* [Selected text]
------------

R: Calibrate a distribution/niche model using cross-validation

trainByCrossValid {enmSdmX}

R Documentation

Calibrate a distribution/niche model using cross-validation

Description

This function is an extension of any of the trainXYZ functions for calibrating species distribution and ecological niche models. This function uses the trainXYZ function to calibrate and evaluate a suite of models using cross-validation. The models are evaluated against withheld data to determine the optimal settings for a "final" model using all available data. The function returns a set of models and/or a table with statistics on each model. The statistics represent various measures of model accuracy, and are calculated against training and test sites (separately).

Usage

trainByCrossValid(
  data,
  resp = names(data)[1],
  preds = names(data)[2:ncol(data)],
  folds = predicts::folds(data),
  trainFx = enmSdmX::trainGLM,
  ...,
  weightEvalTrain = TRUE,
  weightEvalTest = TRUE,
  na.rm = FALSE,
  outputModels = TRUE,
  verbose = 0
)

Arguments

`data`	Data frame or matrix. Response variable and environmental predictors (and no other fields) for presences and non-presence sites.
`resp`	Character or integer. Name or column index of response variable. Default is to use the first column in `data`.
`preds`	Character vector or integer vector. Names of columns or column indices of predictors. Default is to use the second and subsequent columns in `data` as predictors.
`folds`	Either a numeric vector, or matrix or data frame which specify which rows in `data` belong to which folds: If a vector, there must be one value per row in `data`. If there are K unique values in the vector, then K unique models will be trained. Each model will use all of the data except for rows that match a particular value in the `folds` vector. For example, if `folds = c(1, 1, 1, 2, 2, 2, 3, 3, 3)`, then three models will be trained, one with all rows that match the 2s and 3s, one with all rows matching 1s and 2s, and one will all rows matching 1s and 3s. The models will be evaluated against the training data and against the withheld data. Use `NA` to exclude rows from all testing/training. The default is to construct 5 folds of roughly equal size. If a matrix or data frame, there must be one row per row in `data`. Each column corresponds to a different model to be trained. For a given column there should be only two unique values, plus possibly `NA`s. Of the two values, the lesser value will be used to identify the calibration data and the greater value the evaluation data. Rows with `NA`s will be ignored and not used in training or testing. For example, a particular column could contain 1s, 2, and `NA`s. Data rows corresponding to 1s will be used as training data, data rows corresponding to 2s as test data, and rows with `NA` are dropped. The `NA` flag is useful for creating spatially-structured cross-validation folds where training and test sites are separated (spatially) by censored (ignored) data.

------------

* [Data provided]
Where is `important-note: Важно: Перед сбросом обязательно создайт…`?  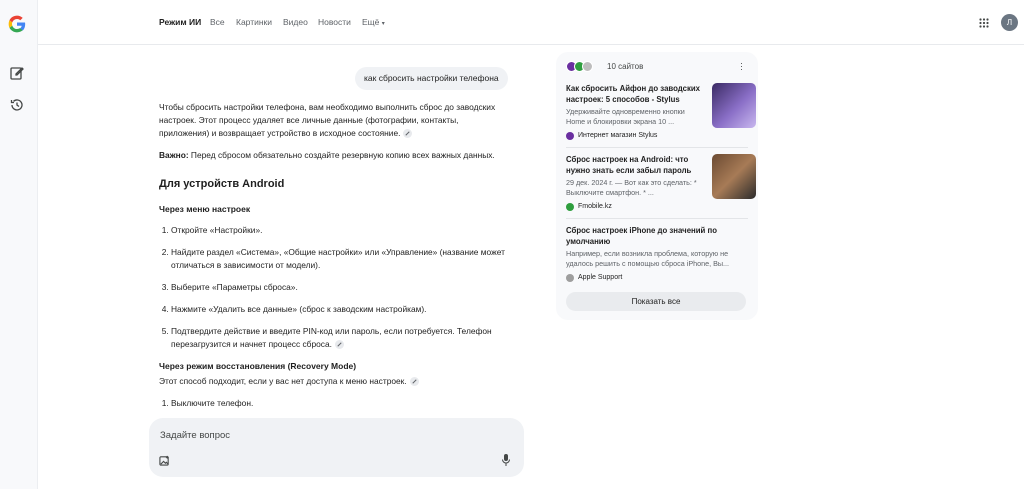 important-note: Важно: Перед сбросом обязательно создайт… is located at coordinates (335, 156).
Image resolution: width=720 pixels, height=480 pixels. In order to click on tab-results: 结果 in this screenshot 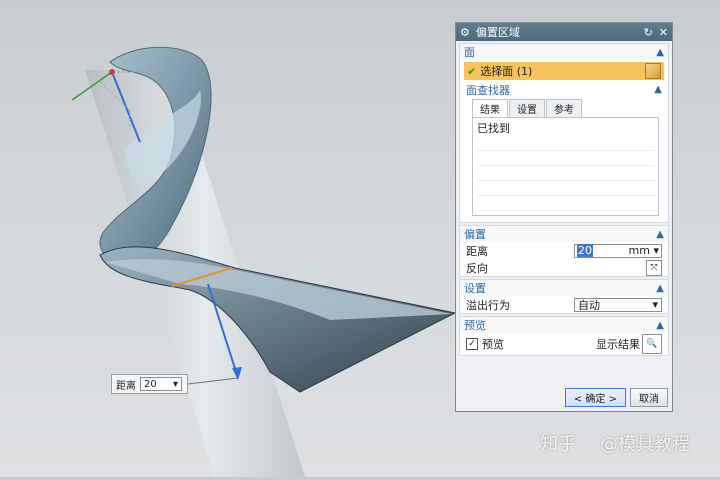, I will do `click(490, 108)`.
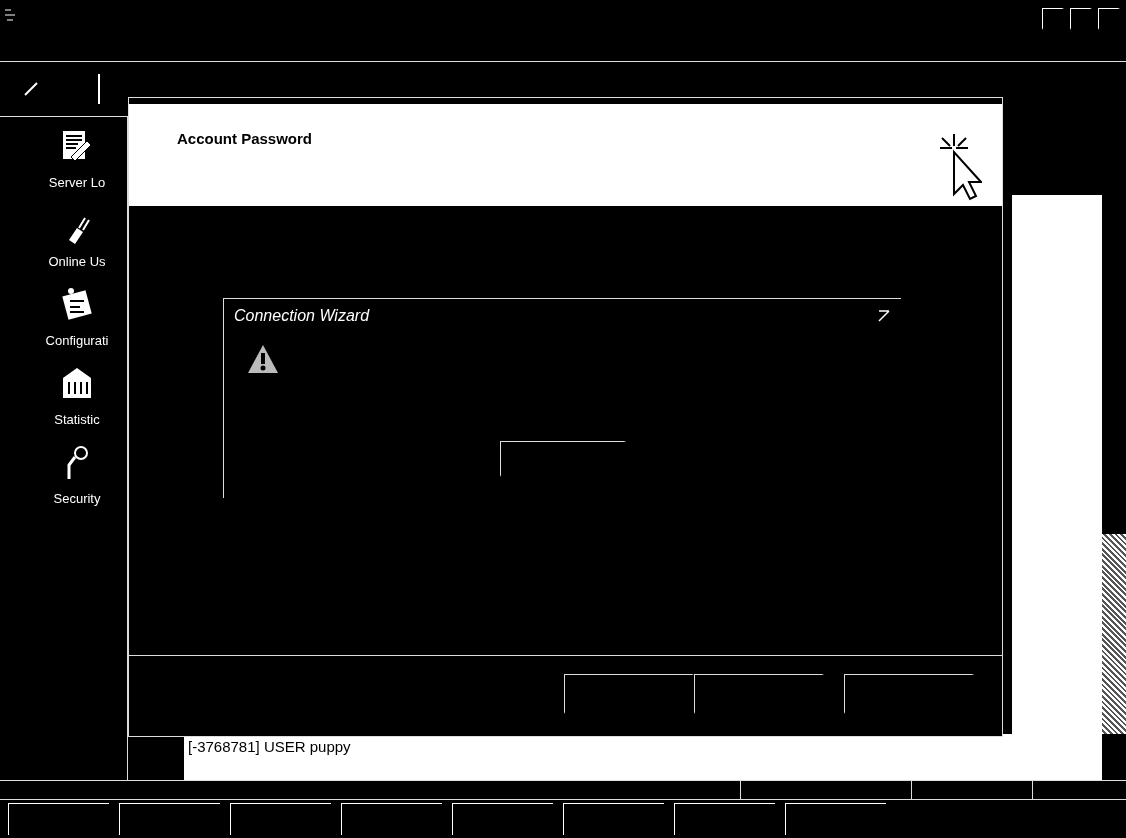 Image resolution: width=1126 pixels, height=838 pixels. I want to click on sidebar-item: Security, so click(77, 474).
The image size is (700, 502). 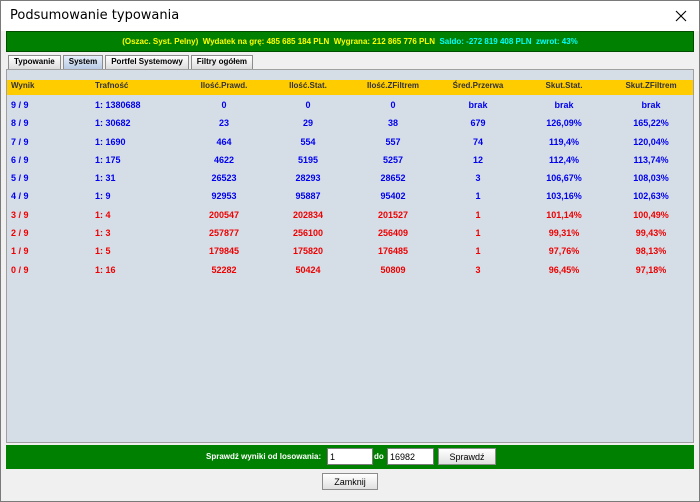 What do you see at coordinates (564, 233) in the screenshot?
I see `cell-skut-stat: 99,31%` at bounding box center [564, 233].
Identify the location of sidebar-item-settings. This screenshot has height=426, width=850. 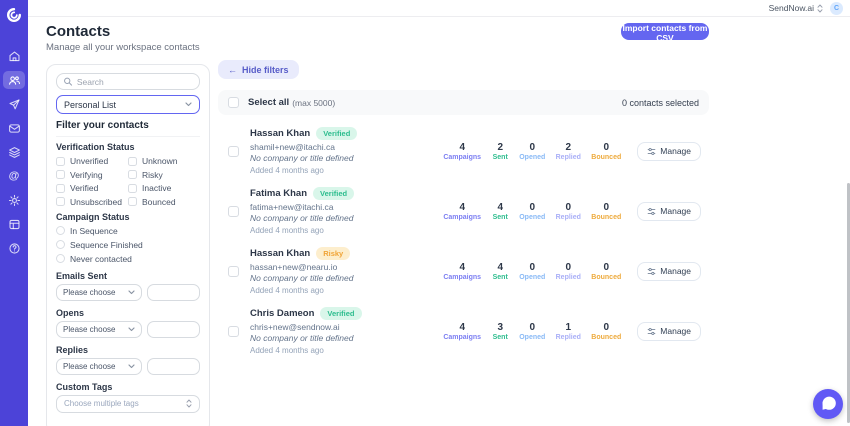
(14, 200).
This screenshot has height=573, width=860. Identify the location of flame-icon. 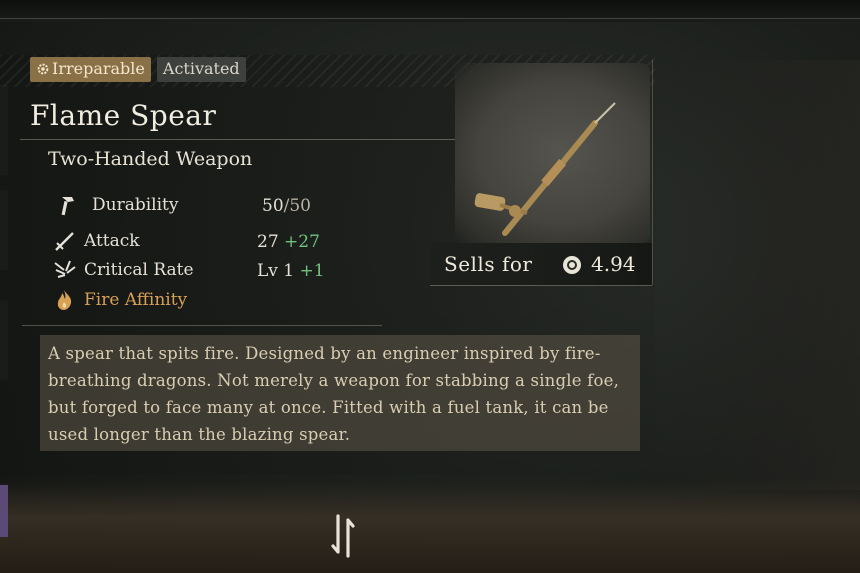
(64, 300).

------------

* [Instruction A]
Quote the stretch of the trainByCrossValid documentation from "R Documentation" through "test sites (separately).".
* [Instruction B]
Under the trainByCrossValid documentation, how many folds are constructed by default?
* [Instruction C]
Carry the trainByCrossValid documentation on from the point where it stops.
Nothing here depends on the records.

* [Answer box A]
R Documentation

Calibrate a distribution/niche model using cross-validation

Description

This function is an extension of any of the trainXYZ functions for calibrating species distribution and ecological niche models. This function uses the trainXYZ function to calibrate and evaluate a suite of models using cross-validation. The models are evaluated against withheld data to determine the optimal settings for a "final" model using all available data. The function returns a set of models and/or a table with statistics on each model. The statistics represent various measures of model accuracy, and are calculated against training and test sites (separately).

* [Answer box B]
Five folds of roughly equal size.

* [Answer box C]
`trainFx`	Function, name of the `trainXYZ` function to use. Currently the functions/algorithms supported are `trainBRT`, `trainGAM`, `trainGLM`, `trainMaxEnt`, `trainRF`, and `trainNS`.
`...`	Arguments to pass to the "trainXYZ" function.
`weightEvalTrain`	Logical, if `TRUE` (default) and an argument named `w` is specified in `...`, then evaluation statistics that support weighting will use the weights specified by `w` for the "train" version of evaluation statistics. If `FALSE`, there will be no weighting of sites. Note that this applies only to the calculation of evaluation statistics, not to model calibration. If `w` is supplied, they will be used for model calibration.
`weightEvalTest`	Logical, if `TRUE` (default) and an argument named `w` is specified in `...`, then evaluation statistics that support weighting will use the weights specified by `w` for the "test" version of evaluation statistics. If `FALSE`, there will be no weighting of sites. Note that this applies only to the calculation of evaluation statistics. If `w` is supplied, they will be used for model calibration.
`na.rm`	Logical, if `TRUE` then remove `NA` predictions before calculating evaluation statistics. If `FALSE` (default), propagate `NA`s (meaning if predictions contain `NA`s, then the evaluation statistic will most likely also be `NA`.)
`outputModels`	If `TRUE`, then return all models (in addition to tables reporting tuning paramaeters and evaluation metrics). WARNING: Depending on the type of model and amount of data, retuning all models may produce objects that are very large in memory.
`verbose`	Numeric. If 0 show no progress updates. If > 0 then show minimal progress updates for this function only. If > 1 show detailed progress for this function. If > 2 show detailed progress plus detailed progress for the `trainXYZ` function.

Details

In some cases models do not converge (e.g., boosted regression trees and generalized additive models sometimes suffer from this issue). In this case the model will be skipped, but a data frame with the k-fold and model number in the fold will be returned in the $meta element in the output. If no models converged, then this data frame will be empty.

Value

A list object with several named elements:

meta: Meta-data on the model call.
folds: The folds object.
models (if outputModels is TRUE): A list of model objects, one per data fold.
tuning: One data frame per k-fold, each containing evaluation statistics for all candidate models in the fold. In addition to algorithm-specific fields, these consist of:
- 'logLoss': Log loss. Higher (less negative) values imply better fit.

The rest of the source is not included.